Problem
Stop after the line that contains "Given: Open Mettre sous forme de tableau menu"; until then, restate each line of the entries word for word from the very first.

Exercise material
______
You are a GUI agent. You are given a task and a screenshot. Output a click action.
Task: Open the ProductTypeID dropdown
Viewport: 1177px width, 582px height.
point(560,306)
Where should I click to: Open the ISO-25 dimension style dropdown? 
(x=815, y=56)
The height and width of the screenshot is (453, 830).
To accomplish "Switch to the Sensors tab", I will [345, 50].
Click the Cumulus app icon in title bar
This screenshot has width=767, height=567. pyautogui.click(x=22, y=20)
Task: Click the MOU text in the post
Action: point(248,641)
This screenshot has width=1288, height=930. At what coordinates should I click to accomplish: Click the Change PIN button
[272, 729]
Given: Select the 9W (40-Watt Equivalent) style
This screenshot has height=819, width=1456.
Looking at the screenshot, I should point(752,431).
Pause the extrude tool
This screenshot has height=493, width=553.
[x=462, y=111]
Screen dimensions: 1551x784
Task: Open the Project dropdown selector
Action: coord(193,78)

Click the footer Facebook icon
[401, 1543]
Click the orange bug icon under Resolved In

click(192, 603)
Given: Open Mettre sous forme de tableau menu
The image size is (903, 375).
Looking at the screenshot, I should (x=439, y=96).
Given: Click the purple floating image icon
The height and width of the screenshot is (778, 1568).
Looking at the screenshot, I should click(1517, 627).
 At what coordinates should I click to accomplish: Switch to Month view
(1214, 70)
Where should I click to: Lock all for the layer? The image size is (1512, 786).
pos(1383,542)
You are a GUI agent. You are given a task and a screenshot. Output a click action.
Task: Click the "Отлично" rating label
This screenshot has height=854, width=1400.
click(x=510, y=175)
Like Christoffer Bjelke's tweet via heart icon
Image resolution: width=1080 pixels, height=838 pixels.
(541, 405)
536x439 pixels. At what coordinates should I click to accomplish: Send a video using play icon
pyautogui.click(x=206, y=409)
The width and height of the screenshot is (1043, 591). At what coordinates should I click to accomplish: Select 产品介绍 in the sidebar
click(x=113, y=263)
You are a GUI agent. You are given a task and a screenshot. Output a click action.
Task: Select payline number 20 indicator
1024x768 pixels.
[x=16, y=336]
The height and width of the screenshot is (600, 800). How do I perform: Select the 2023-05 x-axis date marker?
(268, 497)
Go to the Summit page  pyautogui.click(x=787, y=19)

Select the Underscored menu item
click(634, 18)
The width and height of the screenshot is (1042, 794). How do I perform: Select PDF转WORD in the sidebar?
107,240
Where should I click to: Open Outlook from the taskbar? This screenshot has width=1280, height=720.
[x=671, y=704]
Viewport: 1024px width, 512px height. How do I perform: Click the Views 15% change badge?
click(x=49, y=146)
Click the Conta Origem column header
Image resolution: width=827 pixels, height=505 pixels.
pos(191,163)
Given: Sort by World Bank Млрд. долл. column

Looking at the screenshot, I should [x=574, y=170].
______
Solution for this task
You are a GUI agent. You are given a task and a screenshot. Output a click action.
Task: Open the ProductTypeID dropdown
Viewport: 1177px width, 582px height.
point(560,306)
Where should I click to: Open the ISO-25 dimension style dropdown? 
(x=815, y=56)
The height and width of the screenshot is (453, 830).
To accomplish "Switch to the Sensors tab", I will [345, 50].
Click the Cumulus app icon in title bar
This screenshot has width=767, height=567. pyautogui.click(x=22, y=20)
Task: Click the MOU text in the post
Action: point(248,641)
This screenshot has width=1288, height=930. At what coordinates should I click to accomplish: Click the Change PIN button
[272, 729]
Given: Select the 9W (40-Watt Equivalent) style
This screenshot has height=819, width=1456.
Looking at the screenshot, I should point(752,431).
Pause the extrude tool
This screenshot has height=493, width=553.
[x=462, y=111]
Screen dimensions: 1551x784
Task: Open the Project dropdown selector
Action: coord(193,78)

Click the footer Facebook icon
[401, 1543]
Click the orange bug icon under Resolved In

click(192, 603)
Given: Open Mettre sous forme de tableau menu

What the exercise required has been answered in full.